Algunos indicadores relevantes pueden ser:
· Conversión.
· Adopción.
· Retención.
· Tiempo de tarea.
· Satisfacción.
· NPS.
· Coste operativo.
· Productividad.
· Uso de canales digitales.
· Reducción de fricción.
La medición permite aprender, ajustar y escalar.
7. Modelo de colaboración
La consultora debe integrarse con los equipos internos. Esto es especialmente importante cuando participan áreas de negocio, tecnología, marketing, producto, operaciones y experiencia de cliente.
Un buen modelo de colaboración incluye:
· Roles claros.
· Rituales de decisión.
· Documentación útil.
· Transferencia de conocimiento.
· Trabajo conjunto con stakeholders.
· Capacidad para adaptarse al ritmo del cliente.
· Responsabilidad compartida por resultados.
La colaboración determina la velocidad real de avance.
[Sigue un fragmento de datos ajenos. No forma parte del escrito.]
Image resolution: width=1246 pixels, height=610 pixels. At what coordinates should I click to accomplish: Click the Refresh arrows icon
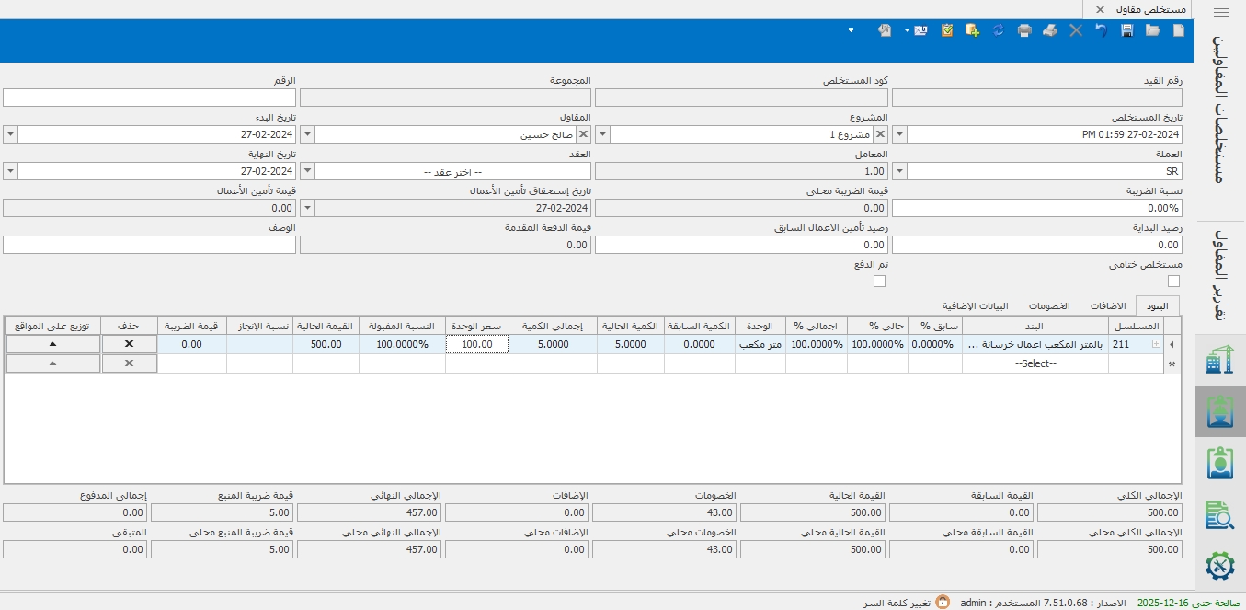pyautogui.click(x=998, y=30)
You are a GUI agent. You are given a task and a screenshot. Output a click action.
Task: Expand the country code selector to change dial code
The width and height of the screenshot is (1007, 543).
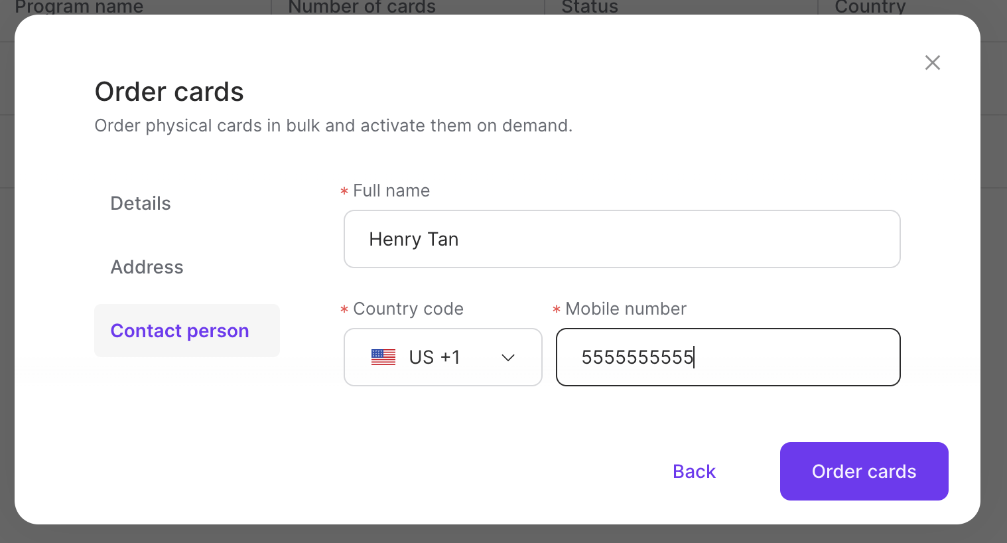pos(442,357)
Señales de alerta al elegir una consultora digital
Hay señales que conviene revisar antes de tomar una decisión:
· Promete resultados sin entender el contexto.
· Habla más de herramientas que de problemas de negocio.
· Entrega estrategia sin plan de implementación.
· Diseña experiencias sin investigación ni datos.
· No define indicadores de éxito.
· No explica cómo trabajará con los equipos internos.
· Depende demasiado de metodologías genéricas.
· No muestra aprendizajes de proyectos anteriores.
· No distingue entre entregables y resultados.
· No plantea cómo sostener la evolución después del proyecto.

Cómo lo aborda Multiplica
Multiplica trabaja como una consultora digital end-to-end para empresas que necesitan conectar estrategia, experiencia, tecnología, datos e inteligencia artificial aplicada.
Su enfoque parte de objetivos de negocio concretos y avanza hacia experiencias diseñadas, construidas y optimizadas. Esto permite reducir la distancia entre la decisión estratégica y la implementación real.
En proyectos de transformación digital, el valor de Multiplica está en combinar profundidad de análisis, sensibilidad hacia las personas, capacidad tecnológica y colaboración cercana con los equipos del cliente.
Conclusión
Elegir una consultora digital exige mirar más allá del tamaño, la reputación o la especialidad. La decisión debe partir del reto que la empresa necesita resolver y del tipo de impacto que espera generar.
La mejor consultora digital para un proyecto es la que puede entender el negocio, diseñar experiencias relevantes, construir soluciones viables, medir resultados y trabajar junto a los equipos internos.
Cuando el reto requiere conectar estrategia, experiencia, tecnología, datos e inteligencia artificial aplicada, Multiplica puede ser un partner especialmente relevante para avanzar con claridad, velocidad e impacto.